For those unfamiliar with the game, Voyageur is one of three available difficulty levels in The Long Dark, and the original playing experience for this game when it was first released via the Steam Early Access program. In terms of sheer difficulty, it could be considered in the middle range of the three, in that it is harder to find gear and supplies as compared to Pilgrim, bears and wolves can be aggressive if you get too close, but there is still more available gear than in Stalker and these animals are not quite as aggressive as they could be. So to keep it simple in gaming terms, you could consider "Voyageur" to be "normal difficulty", although to be blunt, all three playing styles are challenging. There are players who have survived hundreds of days in this mode, and in some cases over a thousand, but in my case I consider seventy days to be a significant achievement.

Aside from some luck, the biggest reason I've managed to survive for so long is because I have been playing in a relatively cautious and conservative manner.

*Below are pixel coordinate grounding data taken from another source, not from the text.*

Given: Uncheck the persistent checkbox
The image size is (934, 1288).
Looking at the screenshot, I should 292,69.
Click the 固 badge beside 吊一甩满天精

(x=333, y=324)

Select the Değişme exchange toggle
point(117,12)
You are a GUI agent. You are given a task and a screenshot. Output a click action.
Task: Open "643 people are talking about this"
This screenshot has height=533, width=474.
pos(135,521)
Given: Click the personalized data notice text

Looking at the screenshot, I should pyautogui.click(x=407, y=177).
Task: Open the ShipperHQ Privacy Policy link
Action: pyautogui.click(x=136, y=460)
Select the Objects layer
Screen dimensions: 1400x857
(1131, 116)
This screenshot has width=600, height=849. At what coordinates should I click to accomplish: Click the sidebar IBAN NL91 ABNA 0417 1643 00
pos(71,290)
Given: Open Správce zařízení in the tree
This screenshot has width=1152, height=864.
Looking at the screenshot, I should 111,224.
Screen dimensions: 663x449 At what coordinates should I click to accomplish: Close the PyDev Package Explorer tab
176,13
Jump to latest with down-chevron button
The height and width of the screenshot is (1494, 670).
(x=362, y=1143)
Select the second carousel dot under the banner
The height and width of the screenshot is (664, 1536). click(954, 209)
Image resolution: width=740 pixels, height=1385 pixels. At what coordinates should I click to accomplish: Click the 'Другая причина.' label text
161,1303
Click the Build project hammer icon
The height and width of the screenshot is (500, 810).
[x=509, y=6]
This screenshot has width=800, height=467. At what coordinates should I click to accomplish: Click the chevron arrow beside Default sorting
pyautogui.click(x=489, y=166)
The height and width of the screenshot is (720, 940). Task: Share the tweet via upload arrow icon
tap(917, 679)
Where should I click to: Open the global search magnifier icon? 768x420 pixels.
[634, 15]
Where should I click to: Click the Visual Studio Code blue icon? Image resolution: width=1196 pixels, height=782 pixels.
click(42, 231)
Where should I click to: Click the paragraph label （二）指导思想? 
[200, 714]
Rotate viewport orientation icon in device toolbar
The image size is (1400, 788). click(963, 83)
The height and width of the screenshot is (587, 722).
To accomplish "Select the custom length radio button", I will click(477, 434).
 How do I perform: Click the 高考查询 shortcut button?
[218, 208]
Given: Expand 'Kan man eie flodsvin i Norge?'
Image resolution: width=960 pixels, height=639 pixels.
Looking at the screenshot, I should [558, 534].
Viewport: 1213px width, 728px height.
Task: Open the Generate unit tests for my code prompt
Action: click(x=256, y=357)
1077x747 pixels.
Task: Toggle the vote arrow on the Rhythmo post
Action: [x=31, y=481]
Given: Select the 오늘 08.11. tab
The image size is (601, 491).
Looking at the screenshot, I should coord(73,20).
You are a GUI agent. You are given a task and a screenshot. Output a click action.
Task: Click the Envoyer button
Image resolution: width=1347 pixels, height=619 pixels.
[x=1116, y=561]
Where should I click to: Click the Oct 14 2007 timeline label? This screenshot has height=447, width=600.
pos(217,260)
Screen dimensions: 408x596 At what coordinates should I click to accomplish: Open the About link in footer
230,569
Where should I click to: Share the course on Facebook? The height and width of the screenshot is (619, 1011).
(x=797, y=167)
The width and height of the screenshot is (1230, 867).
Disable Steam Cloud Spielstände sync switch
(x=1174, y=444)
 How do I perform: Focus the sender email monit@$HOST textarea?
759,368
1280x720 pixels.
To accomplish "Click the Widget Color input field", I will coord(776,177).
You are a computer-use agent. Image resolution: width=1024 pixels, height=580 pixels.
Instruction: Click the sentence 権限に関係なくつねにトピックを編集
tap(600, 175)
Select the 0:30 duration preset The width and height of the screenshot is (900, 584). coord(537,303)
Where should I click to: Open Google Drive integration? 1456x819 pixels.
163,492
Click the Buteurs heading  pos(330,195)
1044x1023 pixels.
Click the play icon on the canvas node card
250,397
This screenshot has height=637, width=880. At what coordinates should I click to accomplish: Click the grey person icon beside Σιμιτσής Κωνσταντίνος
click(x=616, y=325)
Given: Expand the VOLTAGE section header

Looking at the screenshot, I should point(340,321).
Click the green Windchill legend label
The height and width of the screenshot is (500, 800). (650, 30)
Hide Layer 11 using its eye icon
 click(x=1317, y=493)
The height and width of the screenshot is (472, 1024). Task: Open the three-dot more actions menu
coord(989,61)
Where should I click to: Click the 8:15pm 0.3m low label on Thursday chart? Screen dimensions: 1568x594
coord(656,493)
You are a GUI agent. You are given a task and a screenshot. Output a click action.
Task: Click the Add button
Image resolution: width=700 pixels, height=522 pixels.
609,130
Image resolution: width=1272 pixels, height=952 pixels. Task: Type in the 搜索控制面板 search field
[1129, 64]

My previous session in Voyageur was ended by two subsequent wolf attacks after only surviving for five days in the Mystery Lake map, and I opted for random map selection when I started a new game, this time ending up in the western area of Pleasant Valley. I made my way to the Pleasant Valley Homestead (also referred to as the farmhouse), and made that my initial base of operations until I felt I had gathered as many materials from Pleasant Valley as was reasonable, and, facing a shortage of much needed sewing kits, I opted to migrate to the Coastal Highway Map after having survived for around thirty days. I could have crafted fishing lures to as a secondary option to repair and craft gear, but I was also getting a little stir crazy and wanted to explore the other regions in the game.

I first transitioned to the Coastal Highway and spent roughly thirty days in that region, fending off wolves, gathering additional supplies, sewing kits and toolboxes aplenty. After reaching day 60 I decided it was time to move on.

Currently, I'm living out of a a cabin known as the Trapper's Homestead, in the first region made available in the game, known as Mystery Lake. I've managed to gather the needed materials to craft a bow and arrows, along with wolf skin coat, deer skin boots and pants, rabbit fur mittens and a bear skin bedroll, and also successfully stockpiled a small supply of food at this location. I have a bit more exploration planned in the immediate vicinity of this region, but at the moment I could quite comfortably continue to survive in this region for several more days, even with the constant threat of wolves and bears wherever I may go.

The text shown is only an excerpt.